Lo studio condotto su indicazione del Ministero della Salute evidenzia il divario nell’aspettativa di vita tra chi si è fermato alla scuola dell’obbligo o ha proseguito con gli studi. Chi possiede soltanto la licenza media inferiore ha uno svantaggio di circa un anno e mezzo su un possessore di diploma di maturità che, a sua volta, ha uno svantaggio di un altro anno e mezzo con un laureato. Diverso è il dato che riguarda le donne: solo un anno e tre mesi di differenza nell’aspettativa di vita tra le categorie.

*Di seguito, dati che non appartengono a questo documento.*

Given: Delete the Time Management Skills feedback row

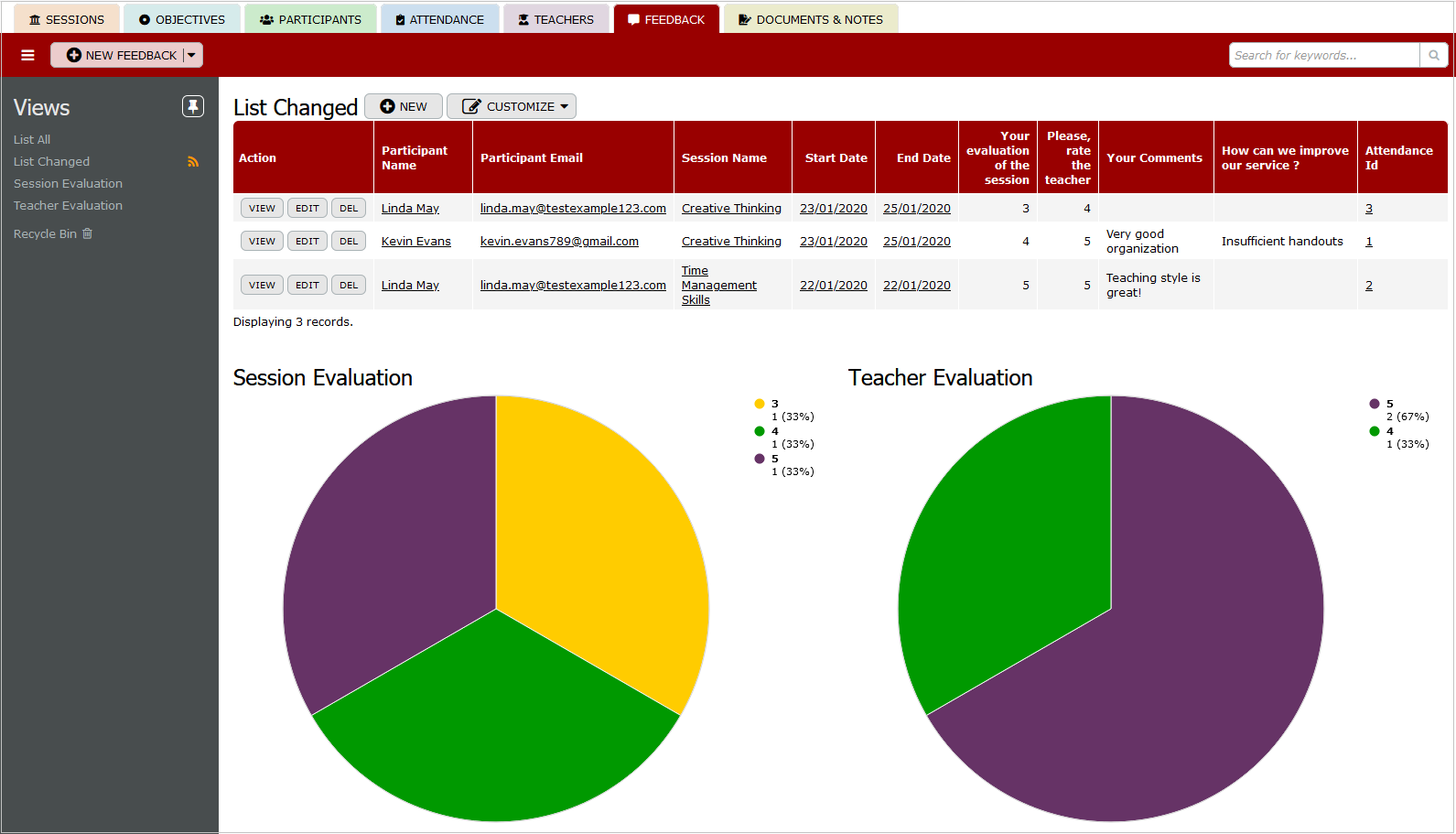Looking at the screenshot, I should (x=349, y=286).
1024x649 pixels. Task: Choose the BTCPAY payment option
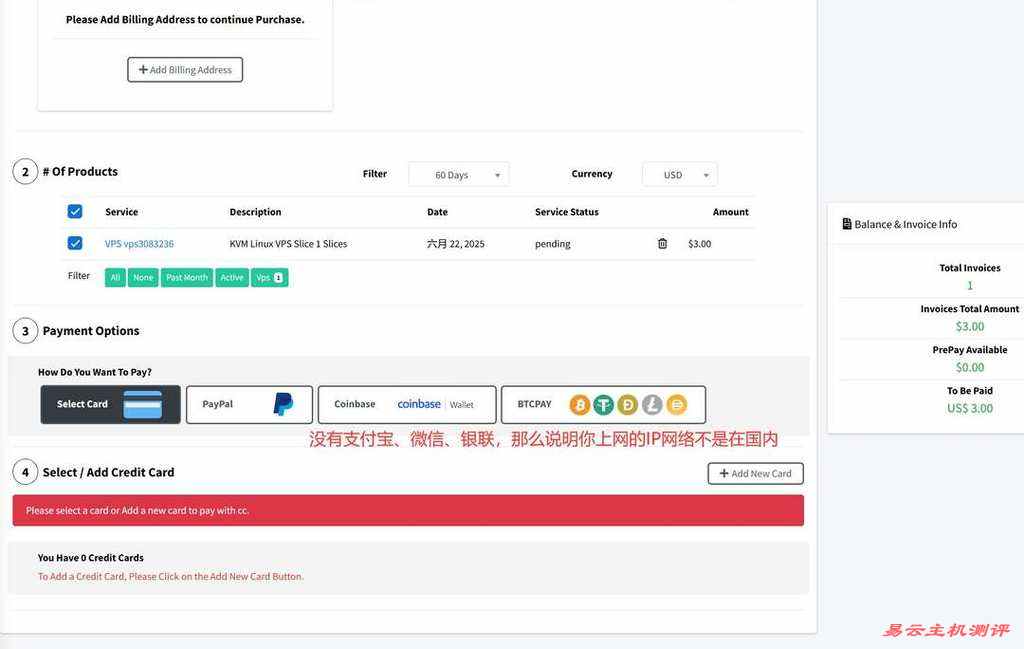point(535,405)

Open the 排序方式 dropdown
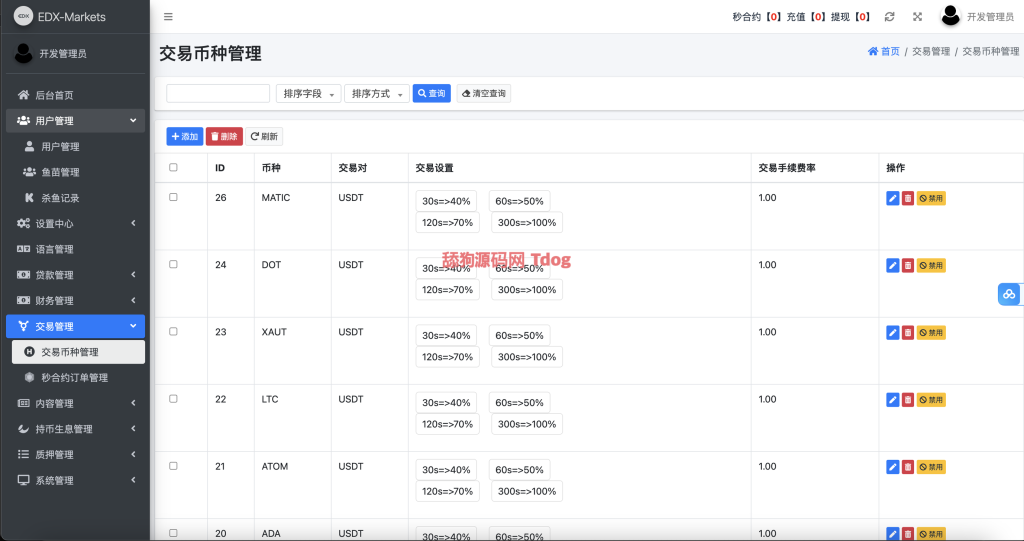point(376,94)
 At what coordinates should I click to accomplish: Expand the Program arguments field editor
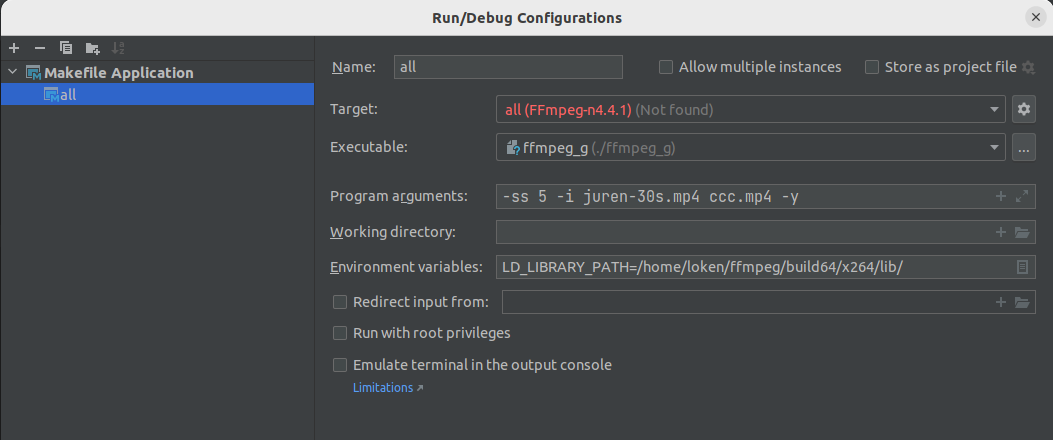click(x=1022, y=196)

Tra i meno istruiti la probabilità di non sottoporsi a visite specialistiche è molto più alta, così come quella di adottare stili di vita meno salutari: secondo uno studio, il 13% delle persone con un’alta istruzione fuma, contro il 22% dei meno istruiti, che primeggiano anche nelle statistiche sull’obesità e sedentarietà con il 14% e 72%.

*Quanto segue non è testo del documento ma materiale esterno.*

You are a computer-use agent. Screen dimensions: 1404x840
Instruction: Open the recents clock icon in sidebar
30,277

L’istruzione non è l’unico fattore discriminante. Diverse sono le principali cause di mortalità tra la popolazione del Nord e del Sud, con il Meridione che detiene il primato delle malattie del sistema circolatorio e il Nord (in particolare il Nord-Ovest) quello di tumori maligni. Come se non bastasse, la povertà e il disagio abitativo, causati dalla crisi economica, hanno avuto un grave impatto sul numero di persone che hanno dovuto chiedere aiuto all’Inmp per le cure sanitarie, un incremento del 37% dal 2007.
Il Ministro Lorenzin ha sottolineato come “l’Italia è prima nel mondo per qualità dei servizi sanitari, ma questo non può non farci vedere le disuguaglianze che ci sono. È un impegno etico e sociale non far precipitare nella povertà chi ha una prospettiva di vita dignitosa e non lasciare un capitale umano alla strada”.